Open ilkyyldz95 opened 3 years ago
Hi @ilkyyldz95
Getting the same labels for all datapoints seems a bit weird. Did you make any changes to the models? You are right about using torch.no_grad for both the CNN and Attention models and we have updated the class files to reflect this. Thanks for pointing this out. In fact, finetuning the XLM Roberta model (while modifying model weights, i.e. not using torch.no_grad) requires a large GPU storage and might lead to a Memory Exceeded error on the device.
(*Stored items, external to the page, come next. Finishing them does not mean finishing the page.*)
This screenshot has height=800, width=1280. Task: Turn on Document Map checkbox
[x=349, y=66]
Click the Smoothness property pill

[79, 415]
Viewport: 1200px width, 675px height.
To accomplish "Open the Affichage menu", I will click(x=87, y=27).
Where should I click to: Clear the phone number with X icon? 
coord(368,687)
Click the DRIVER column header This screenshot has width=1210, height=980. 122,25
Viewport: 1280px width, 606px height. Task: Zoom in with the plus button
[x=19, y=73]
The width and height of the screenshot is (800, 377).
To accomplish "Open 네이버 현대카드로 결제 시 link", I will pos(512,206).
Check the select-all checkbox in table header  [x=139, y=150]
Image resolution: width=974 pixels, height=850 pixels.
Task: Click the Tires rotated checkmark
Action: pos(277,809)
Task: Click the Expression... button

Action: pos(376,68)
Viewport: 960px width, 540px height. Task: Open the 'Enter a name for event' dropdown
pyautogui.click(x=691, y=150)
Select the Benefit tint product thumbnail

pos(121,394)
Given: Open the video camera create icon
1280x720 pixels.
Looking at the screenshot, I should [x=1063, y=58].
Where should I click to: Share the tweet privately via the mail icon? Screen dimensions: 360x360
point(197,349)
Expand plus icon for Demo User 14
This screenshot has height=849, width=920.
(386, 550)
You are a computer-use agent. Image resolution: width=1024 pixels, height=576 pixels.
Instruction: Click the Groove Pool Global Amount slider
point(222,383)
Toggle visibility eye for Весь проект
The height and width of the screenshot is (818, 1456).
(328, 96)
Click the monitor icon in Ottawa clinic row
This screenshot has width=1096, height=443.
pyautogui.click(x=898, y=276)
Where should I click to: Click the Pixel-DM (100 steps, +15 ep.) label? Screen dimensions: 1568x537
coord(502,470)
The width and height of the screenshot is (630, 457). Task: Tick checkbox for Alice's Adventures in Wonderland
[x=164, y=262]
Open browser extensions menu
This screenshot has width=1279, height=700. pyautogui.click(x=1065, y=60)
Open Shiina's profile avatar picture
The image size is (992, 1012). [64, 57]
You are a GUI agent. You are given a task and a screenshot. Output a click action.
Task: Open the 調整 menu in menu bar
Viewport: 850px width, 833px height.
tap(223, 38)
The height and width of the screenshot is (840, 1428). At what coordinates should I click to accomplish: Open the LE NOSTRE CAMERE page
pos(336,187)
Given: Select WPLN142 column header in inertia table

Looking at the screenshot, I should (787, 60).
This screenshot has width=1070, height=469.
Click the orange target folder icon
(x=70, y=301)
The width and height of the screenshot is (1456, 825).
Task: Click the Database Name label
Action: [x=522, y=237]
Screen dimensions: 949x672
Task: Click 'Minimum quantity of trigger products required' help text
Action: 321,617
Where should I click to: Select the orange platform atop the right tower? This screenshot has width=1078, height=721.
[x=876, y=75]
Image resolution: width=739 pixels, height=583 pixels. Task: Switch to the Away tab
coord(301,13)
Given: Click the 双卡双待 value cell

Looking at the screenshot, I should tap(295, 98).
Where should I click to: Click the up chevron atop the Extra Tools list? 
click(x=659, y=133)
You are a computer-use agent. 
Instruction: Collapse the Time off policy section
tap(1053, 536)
Thank you for verifying this. It would be consistent to update your arxiv paper to indicate that XML Roberta is not finetuned. Is there anything else you updated in the code? I am trying to replicate your results for a project, so this would really help.
Hi @ilkyyldz95 ,
During the competition, finetuning XLMRoberta gave slightly better results than training with frozen weights which is why we mentioned it in our system description paper. In the repository, we decided to put up the version with frozen weights as finetuning the large XLMRoberta model frequently runs out of memory on most standard GPUs. Please check if the experiment run by you earlier (without torch.no_grad()) had a memory exceeded issue.
Hi,
I personally never ran into memory issues. I am running the code on a cluster involving GPUs with 512 Gb memory. My main problem, as mentioned in the first post, was that finetuning XLM Roberta hinders training and leads to predicting only one class.
Hi,
It seems from the source code that XLM Roberta is finetuned with the gradient updates based on the LSTM attention model. However, when I follow the README instructions and train the model on hinglish, finetuning XLM Roberta hinders training and leads to predicting only one class. The only setting I could train successfully was when I placed the XLM Roberta forward pass in torch.no_grad() for both CNN and LSTM models.
Can you please clarify this? Thank you,